━━━━━ Provided passage ━━━━━

Eric Mozes and Donnell Powell, Bike pARTs, Art in City Hall
Bike pARTs, Art in City Hall, Philadelphia
“To complement Artist-design Bike Racks, artists from the region were invited to submit art that utilizes bicycle parts, exploring themes of sustainability, health and the urban environment. Bike pARTs features the work of 11 local artists: Regina Kelly Barthmaier, Robert Barabos, Charlize Katzenbach, Jenny Lynn, Gerry Marron, Eric Mozes and Donnell Powell of Color My Sidewalk, Elicia “Eel-Eye” Avenue, Scott White, Kendal Wilkins and Raphael Xavier.” – Art in City Hall
Philadelphia City Hall has an art gallery on the first floor called The Art Gallery at City Hall. The Bike Rack show presented in the gallery explores designs for bike racks presented by the The Bicycle Coalition of Philadelphia . The art show Bike pARTs is in the glass cases on the upper floors of City Hall. The title of the show says it all; art made from bike parts. The theme is very Philadelphia, from the art reference of DuChamps bicycle art to the exploration of human powered transportation in urban America. Philadelphia has inspired many artists working with bikes for bricolage, found art and conceptual art but also the cultural tradition of reusing, re-purpasing and upcycling. Bike skeletons hanging from street signs are ubiquitous in Philadelphia, the concept of pairing a utilitarian design problem like bike racks with a dreamy escape of animorphic objet trouve´in the Bike pARTs show elevates the theme from people moving to moving people. The art is fantastic, the committee at Art in City Hall cleverly wove in a narrative that bikes are fun and scary, art is fun and scary and both are important social issues.
Regina Barthmaier finds stuff on the street and turns out art. Her award winning designs are usually concocted in her back yard where the found materials meld into a shape that pleases her and thoughtfully communicates through visual cues. The fake flowers gild the lily but Likes to Bikes has a retro-futuristic vibe like a Dr.Who Dalek with a plan. Barthmaier’s discerning eye up-cycles found materials into sculpture with metropolitan wit and imaginative bricolage .

━━━━━

*Directions*.
Please copy the Bike pARTs article verbatim, beginning at the words "Regina Barthmaier finds" and stopping after "imaginative bricolage .".

━━━━━ Material supplied ━━━━━

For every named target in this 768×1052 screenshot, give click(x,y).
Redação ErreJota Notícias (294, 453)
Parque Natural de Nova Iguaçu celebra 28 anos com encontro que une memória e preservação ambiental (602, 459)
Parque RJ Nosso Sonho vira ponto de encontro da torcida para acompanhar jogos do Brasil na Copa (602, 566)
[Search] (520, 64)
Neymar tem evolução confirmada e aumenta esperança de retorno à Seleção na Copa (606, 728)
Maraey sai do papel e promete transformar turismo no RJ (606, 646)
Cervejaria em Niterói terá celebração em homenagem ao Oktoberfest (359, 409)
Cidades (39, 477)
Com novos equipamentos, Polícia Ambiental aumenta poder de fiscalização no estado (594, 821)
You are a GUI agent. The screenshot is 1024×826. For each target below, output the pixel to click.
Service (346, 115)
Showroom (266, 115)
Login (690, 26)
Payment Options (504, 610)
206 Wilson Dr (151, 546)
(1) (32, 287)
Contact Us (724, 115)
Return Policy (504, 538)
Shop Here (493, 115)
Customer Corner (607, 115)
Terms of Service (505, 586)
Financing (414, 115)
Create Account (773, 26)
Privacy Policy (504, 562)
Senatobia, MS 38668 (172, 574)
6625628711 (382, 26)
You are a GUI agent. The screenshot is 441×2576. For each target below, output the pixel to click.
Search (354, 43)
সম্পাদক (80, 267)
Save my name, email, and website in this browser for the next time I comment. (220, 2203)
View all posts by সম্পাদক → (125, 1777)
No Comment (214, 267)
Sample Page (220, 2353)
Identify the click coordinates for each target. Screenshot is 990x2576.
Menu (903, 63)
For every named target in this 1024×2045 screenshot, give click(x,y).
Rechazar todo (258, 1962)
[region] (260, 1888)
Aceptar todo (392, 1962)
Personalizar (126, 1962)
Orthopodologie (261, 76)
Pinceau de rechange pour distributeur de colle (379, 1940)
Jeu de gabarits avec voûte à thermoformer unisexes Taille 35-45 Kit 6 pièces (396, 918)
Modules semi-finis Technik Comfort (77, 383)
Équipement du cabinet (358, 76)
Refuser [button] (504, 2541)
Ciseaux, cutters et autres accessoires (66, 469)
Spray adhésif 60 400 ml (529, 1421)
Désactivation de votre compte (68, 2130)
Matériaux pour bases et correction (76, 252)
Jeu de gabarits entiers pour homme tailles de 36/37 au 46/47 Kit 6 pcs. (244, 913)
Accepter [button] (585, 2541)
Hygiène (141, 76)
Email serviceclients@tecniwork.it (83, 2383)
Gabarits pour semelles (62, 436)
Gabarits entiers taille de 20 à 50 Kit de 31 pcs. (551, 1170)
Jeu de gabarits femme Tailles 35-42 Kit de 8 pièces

━━━━━

*Written solution*.
Regina Barthmaier finds stuff on the street and turns out art. Her award winning designs are usually concocted in her back yard where the found materials meld into a shape that pleases her and thoughtfully communicates through visual cues. The fake flowers gild the lily but Likes to Bikes has a retro-futuristic vibe like a Dr.Who Dalek with a plan. Barthmaier’s discerning eye up-cycles found materials into sculpture with metropolitan wit and imaginative bricolage .